→ **Task brief**: Skip every line before the one containing "1054x735 pixels.", then copy that line and the rest of the entries below exactly, through the last line.

Records from a data collection
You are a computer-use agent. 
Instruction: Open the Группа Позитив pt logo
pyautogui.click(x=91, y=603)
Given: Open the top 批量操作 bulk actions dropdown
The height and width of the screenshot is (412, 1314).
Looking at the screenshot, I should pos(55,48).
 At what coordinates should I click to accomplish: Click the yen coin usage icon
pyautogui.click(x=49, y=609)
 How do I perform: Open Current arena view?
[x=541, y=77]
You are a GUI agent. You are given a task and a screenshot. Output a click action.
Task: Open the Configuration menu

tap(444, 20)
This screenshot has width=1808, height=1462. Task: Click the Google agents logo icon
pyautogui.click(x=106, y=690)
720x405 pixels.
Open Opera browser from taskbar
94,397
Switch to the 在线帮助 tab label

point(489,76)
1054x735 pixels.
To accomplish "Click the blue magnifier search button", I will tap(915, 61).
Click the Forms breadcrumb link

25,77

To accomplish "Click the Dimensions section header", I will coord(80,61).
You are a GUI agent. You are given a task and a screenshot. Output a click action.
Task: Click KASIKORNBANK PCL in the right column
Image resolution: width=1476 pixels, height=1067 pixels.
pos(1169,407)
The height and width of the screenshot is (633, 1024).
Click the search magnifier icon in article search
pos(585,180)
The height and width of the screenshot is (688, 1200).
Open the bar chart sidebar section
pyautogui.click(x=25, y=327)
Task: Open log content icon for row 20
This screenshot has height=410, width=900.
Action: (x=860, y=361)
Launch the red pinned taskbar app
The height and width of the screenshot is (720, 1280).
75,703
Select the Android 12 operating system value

→ **Expected answer**:
1054x735 pixels.
To accomplish "Click the blue magnifier search button", I will tap(915, 61).
Click the Forms breadcrumb link

25,77

To accomplish "Click the Dimensions section header", I will coord(80,61).
You are a GUI agent. You are given a task and a screenshot. Output a click action.
Task: Click KASIKORNBANK PCL in the right column
Image resolution: width=1476 pixels, height=1067 pixels.
pos(1169,407)
The height and width of the screenshot is (633, 1024).
Click the search magnifier icon in article search
pos(585,180)
The height and width of the screenshot is (688, 1200).
Open the bar chart sidebar section
pyautogui.click(x=25, y=327)
Task: Open log content icon for row 20
This screenshot has height=410, width=900.
Action: (x=860, y=361)
Launch the red pinned taskbar app
The height and width of the screenshot is (720, 1280).
75,703
Select the Android 12 operating system value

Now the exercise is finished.